On clx58, currently running away, huge heap on user_drv:init process: <0.70.0> supervisor_bridge:user_sup/1 987 1287 0 gen_server:loop/7 11
<0.71.0> user_drv:init/1 2072833 72225518 0 user_drv gen_statem:loop_receive/3 10
<0.73.0> prim_tty:writer/1 1598 461463 0 user_drv_writer prim_tty:writer_loop/2 8

But on clx42, which is under control but still otp26, user_drv:init is big, but much smaller than that: <0.70.0> supervisor_bridge:user_sup/1 987 2801 0 gen_server:loop/7 11
<0.71.0> user_drv:init/1 46422 991781 0 user_drv gen_statem:loop_receive/3 10
<0.73.0> prim_tty:writer/1 2586 11316 0 user_drv_writer prim_tty:writer_loop/2 8

In between is clxl46. memory growing, but not as fast as clx58 <0.71.0> user_drv:init/1 1199557 33405980 0 user_drv gen_statem:loop_receive/3 10

memory footprint from top: clx42: 76MB, clx46: 146MB, clx58: 219MB

nicklausdj commented 9 months ago

no non-zero msg queue's.

kengell commented 9 months ago

Parameter page of memory usage and process count for CLX nodes where I am primary keeper.

Looks like from worst to best for memory usage:

Image

kengell commented 9 months ago
  1. I obsoleted devices on ACNET nodes CLX41E and CLX58E (including CMLRFA, B, C, D) that were returning invalid OID errors.
  2. I restarted the run_erl_fe task on both CLX41E and CLX58E.
  3. I added all the devices e.g. (U:EMEE28) listed in my previous post to the Controls data logger at 1HZ.
nicklausdj commented 9 months ago

Shoot. clx58e is now running 26.1 No signs of leaking after 20 minutes but Keith removed most of what was causing it to log. Don't touch 40! I'll upgrade it to 26.1 next.

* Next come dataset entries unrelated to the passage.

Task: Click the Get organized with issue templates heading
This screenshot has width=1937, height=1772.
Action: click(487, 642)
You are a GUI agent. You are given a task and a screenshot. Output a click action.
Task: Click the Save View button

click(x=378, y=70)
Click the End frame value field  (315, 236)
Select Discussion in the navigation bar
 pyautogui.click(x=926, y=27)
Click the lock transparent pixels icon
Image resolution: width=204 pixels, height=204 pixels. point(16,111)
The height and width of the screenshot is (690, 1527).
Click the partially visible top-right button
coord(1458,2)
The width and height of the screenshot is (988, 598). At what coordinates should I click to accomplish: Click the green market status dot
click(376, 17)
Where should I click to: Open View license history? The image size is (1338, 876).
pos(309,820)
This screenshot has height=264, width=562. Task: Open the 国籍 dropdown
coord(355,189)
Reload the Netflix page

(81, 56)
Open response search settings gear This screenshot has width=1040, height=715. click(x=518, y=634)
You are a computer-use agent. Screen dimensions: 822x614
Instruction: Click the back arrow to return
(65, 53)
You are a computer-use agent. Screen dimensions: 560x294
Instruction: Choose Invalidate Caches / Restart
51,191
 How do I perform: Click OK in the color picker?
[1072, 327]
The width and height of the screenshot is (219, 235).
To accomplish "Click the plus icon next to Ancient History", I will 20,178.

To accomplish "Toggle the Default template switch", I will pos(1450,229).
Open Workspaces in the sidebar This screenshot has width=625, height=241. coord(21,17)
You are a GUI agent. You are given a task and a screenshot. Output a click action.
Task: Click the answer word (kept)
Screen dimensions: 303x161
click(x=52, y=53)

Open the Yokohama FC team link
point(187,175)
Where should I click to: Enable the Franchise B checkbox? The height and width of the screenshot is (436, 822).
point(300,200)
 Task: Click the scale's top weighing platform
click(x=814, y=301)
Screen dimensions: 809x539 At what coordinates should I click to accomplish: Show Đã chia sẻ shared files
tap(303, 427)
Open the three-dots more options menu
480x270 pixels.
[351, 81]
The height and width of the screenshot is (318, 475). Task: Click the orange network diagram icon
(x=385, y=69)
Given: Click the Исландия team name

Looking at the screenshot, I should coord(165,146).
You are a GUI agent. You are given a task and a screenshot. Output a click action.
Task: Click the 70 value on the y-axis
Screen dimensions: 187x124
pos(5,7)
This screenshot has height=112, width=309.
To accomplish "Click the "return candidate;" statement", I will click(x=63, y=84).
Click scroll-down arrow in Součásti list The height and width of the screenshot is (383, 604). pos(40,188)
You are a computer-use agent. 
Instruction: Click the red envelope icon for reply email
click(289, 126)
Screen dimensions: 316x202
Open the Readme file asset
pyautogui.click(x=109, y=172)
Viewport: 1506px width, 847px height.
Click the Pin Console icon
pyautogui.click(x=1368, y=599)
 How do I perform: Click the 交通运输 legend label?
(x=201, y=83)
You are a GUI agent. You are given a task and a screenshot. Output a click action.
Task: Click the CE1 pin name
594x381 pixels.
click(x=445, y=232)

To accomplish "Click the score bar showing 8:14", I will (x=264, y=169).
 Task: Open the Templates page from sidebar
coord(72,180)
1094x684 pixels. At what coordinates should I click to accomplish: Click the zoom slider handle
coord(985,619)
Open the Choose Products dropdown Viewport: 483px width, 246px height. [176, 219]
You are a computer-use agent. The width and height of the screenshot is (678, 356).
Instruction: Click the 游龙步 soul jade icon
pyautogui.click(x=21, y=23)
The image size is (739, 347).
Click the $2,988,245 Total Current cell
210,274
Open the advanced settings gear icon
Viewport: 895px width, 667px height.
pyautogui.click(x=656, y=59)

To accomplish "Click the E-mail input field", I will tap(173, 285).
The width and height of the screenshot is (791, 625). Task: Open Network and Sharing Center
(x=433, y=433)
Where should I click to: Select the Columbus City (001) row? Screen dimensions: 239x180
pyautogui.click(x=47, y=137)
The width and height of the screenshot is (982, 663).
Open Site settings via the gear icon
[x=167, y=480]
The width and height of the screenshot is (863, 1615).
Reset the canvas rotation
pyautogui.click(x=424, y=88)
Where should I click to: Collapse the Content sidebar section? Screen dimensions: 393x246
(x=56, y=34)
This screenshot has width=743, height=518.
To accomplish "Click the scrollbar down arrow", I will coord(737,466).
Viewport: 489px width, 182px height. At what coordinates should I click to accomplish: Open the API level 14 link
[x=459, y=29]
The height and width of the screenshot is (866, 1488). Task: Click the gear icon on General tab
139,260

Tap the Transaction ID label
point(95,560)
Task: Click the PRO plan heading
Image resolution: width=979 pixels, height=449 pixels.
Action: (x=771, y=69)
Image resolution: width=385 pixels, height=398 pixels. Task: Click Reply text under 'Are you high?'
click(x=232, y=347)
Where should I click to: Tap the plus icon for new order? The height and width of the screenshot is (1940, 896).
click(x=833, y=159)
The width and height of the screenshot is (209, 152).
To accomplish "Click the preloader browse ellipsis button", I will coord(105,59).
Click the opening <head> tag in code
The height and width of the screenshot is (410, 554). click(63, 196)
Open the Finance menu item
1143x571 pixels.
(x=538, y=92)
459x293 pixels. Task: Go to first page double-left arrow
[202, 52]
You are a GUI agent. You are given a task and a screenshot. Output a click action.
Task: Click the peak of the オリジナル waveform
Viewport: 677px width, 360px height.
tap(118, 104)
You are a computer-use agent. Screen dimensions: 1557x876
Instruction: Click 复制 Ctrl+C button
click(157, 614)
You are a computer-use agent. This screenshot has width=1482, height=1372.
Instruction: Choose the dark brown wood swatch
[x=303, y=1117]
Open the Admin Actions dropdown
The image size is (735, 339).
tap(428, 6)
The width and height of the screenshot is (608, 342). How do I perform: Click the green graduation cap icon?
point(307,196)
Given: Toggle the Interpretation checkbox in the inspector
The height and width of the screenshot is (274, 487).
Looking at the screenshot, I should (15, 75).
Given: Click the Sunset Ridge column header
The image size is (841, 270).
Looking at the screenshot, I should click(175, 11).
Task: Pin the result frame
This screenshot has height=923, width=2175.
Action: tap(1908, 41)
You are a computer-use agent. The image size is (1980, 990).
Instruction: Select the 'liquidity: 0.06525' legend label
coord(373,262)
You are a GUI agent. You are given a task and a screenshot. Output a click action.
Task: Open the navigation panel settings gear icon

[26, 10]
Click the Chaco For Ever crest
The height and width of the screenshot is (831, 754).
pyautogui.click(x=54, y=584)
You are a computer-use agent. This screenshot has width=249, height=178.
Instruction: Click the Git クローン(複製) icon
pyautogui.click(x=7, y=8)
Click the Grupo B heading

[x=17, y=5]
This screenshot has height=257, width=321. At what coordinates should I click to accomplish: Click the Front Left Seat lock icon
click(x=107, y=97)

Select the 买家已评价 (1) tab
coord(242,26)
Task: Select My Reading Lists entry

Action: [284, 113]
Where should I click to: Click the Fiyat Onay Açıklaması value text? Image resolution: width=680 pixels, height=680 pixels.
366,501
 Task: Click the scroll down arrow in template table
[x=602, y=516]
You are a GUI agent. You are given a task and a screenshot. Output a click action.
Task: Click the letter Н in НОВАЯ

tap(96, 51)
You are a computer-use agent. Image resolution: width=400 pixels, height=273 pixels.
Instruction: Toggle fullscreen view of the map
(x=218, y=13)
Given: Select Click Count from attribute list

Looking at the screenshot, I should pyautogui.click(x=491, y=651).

nicklausdj commented 9 months ago

I'm running the 26.1 version on 40 but it is still leaking badly, easily observable with top. But it only has 26.1 in the /usr/local/frontend/sync area, not installed globally. I think it all runs out of that local area, but am not 100% certain it doesn't pick up something from the global path.

nicklausdj commented 9 months ago

I now have clx40, 46, 58, and 67 running 26.1. 46 has logged about 3MB worth of logs since restart, with no sign of memory leakage. 58 & 67 seem fine, but aren't logging much either since they've been cleaned up. 40 leaks badly, but isn't logging much at all, so there is something else going on there, apparently. Here's the last hour or so of memory usage of 58 (green) & 46 (red) Screenshot 2023-10-04 at 4 33 58 PM

BTW: clx_sync_master (which fills update_fe pushes) now has 26.1 compiled code (& runtime).

kengell commented 9 months ago

Overnight plot of CLX40, 41, 44, 56, 58 and 68.

All six seem stable in their memory usage - no large growth. Devices were added to the Controls data logger yesterday.

Plot Legend

Image

awattsFNAL commented 9 months ago

Move to Erlang 26.1 has fixed this issue.